К подошве правого сапога что-то прилипло. Зяма перевернул башмак и отклеил маленькую влажную картонку, налипшую на приставший к подошве комочек жвачки.
– Это не твое? – он протянул подмокшую визитку Трошкиной.
– Это? – она без особой охоты взяла бумажку, присмотрелась к ней и неожиданно переменилась в лице. – Ой, боженьки! Зяма! Как же так? Ты знал об этом?
– О чем? – он забрал у Алки бумажку, которая ее так взволновала, рассмотрел ее и тоже сделал лицо огурцом. – Ну, Дюха, совсем очумела! И как же она до такого докатилась?
Они склонили головы над картонкой и надолго замолчали, глубоко потрясенные увиденным.
Бумажка представляла собой визитную карточку стандартного размера, но нестандартного оформления. На белом фоне картонки, как на простыне, вальяжно разлеглась совершенно обнаженная красотка. Взлохмаченные кудри, бледное чело и томно прикрытые глаза придавали ей вид усталый, но довольный. Причинное место бесстыдницы было прикрыто, но почему-то не фиговым листком, а румяным яблочком – не иначе с Древа познания. Запретный плод выглядел весьма аппетитно, и в нем по кругу располагались цифры. Очевидно, желающих попасть в яблочко приглашали позвонить по указанному телефонному номеру.
Картинка была пошлой, но забавной, и в другой ситуации у Зямы и Алки нашлось бы достаточно чувства юмора, чтобы посмеяться над увиденным. Однако сейчас им было не до смеха. Все меняла одна небольшая, но важная деталь: в роли развратной прелестницы выступала Индия Борисовна Кузнецова собственной персоной! Не узнать ее было невозможно, потому что запретный плод был нарисованным, а вот изображение разлегшейся соблазнительницы – фотографическим.
Тем не менее Зяма все-таки сказал:
– Глазам своим не верю! С ума сойти! Что же вынудило Дюху пойти на это? Неужели она до такой степени нуждалась в деньгах?

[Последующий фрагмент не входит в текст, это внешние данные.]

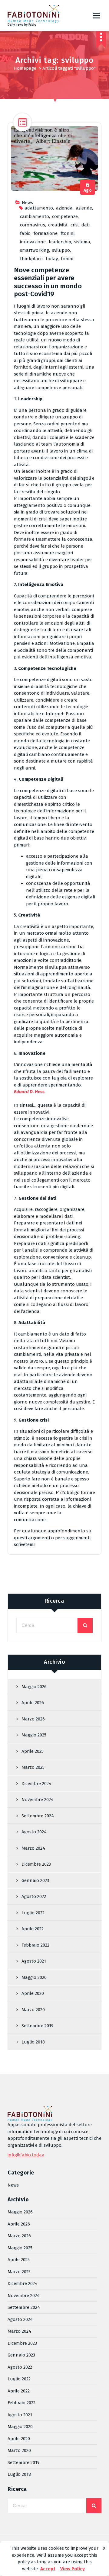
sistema (82, 242)
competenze (65, 216)
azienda (64, 208)
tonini (67, 258)
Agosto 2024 (34, 1832)
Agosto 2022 (33, 1896)
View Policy (72, 2568)
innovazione (33, 242)
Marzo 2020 (33, 2009)
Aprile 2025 (32, 1751)
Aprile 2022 (32, 1928)
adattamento (39, 208)
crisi (74, 225)
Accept (47, 2568)
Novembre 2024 (37, 1799)
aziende (84, 208)
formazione (46, 233)
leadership (60, 242)
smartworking (34, 250)
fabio (25, 233)
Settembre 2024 (37, 1816)
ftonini (67, 233)
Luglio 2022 (33, 1912)
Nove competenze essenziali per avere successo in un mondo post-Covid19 (48, 282)
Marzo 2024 (33, 1848)
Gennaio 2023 (35, 1880)
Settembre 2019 (37, 2025)
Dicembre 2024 (36, 1783)
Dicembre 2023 (36, 1864)
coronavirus (32, 225)
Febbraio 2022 (35, 1945)
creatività (58, 225)
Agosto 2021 (33, 1961)
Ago (88, 187)
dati (85, 225)
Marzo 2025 (33, 1767)
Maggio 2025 (33, 1735)
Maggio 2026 (34, 1686)
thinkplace (31, 258)
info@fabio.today (26, 2155)
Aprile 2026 (32, 1702)
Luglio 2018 (33, 2042)
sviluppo (61, 250)
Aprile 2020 (32, 1993)
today (52, 258)
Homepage (25, 68)
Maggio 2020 (34, 1977)
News (27, 202)
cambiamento (34, 216)
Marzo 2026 (33, 1719)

Трошкина тут же с глубоким раскаянием вспомнила, что только вчера продала подружке пленившую ее сумку из кенгуриной кожи, и ужаснулась при мысли о том, каким образом несчастная Кузнецова заработала деньги на эту покупку.
– Кошмар! – прошептала Алка. – А я-то, дура, ничего не поняла! А ведь могла догадаться по поведению вежливого хлюпика и квадратного дурня!
Зяма посмотрел на подругу сестры с беспокойством.
– И знаешь, что еще? – не заметив этого взгляда, сказала Трошкина. – Я подозреваю, что Инка принимает наркотики! В нормальном состоянии она не стала бы жрать драконьи глаза!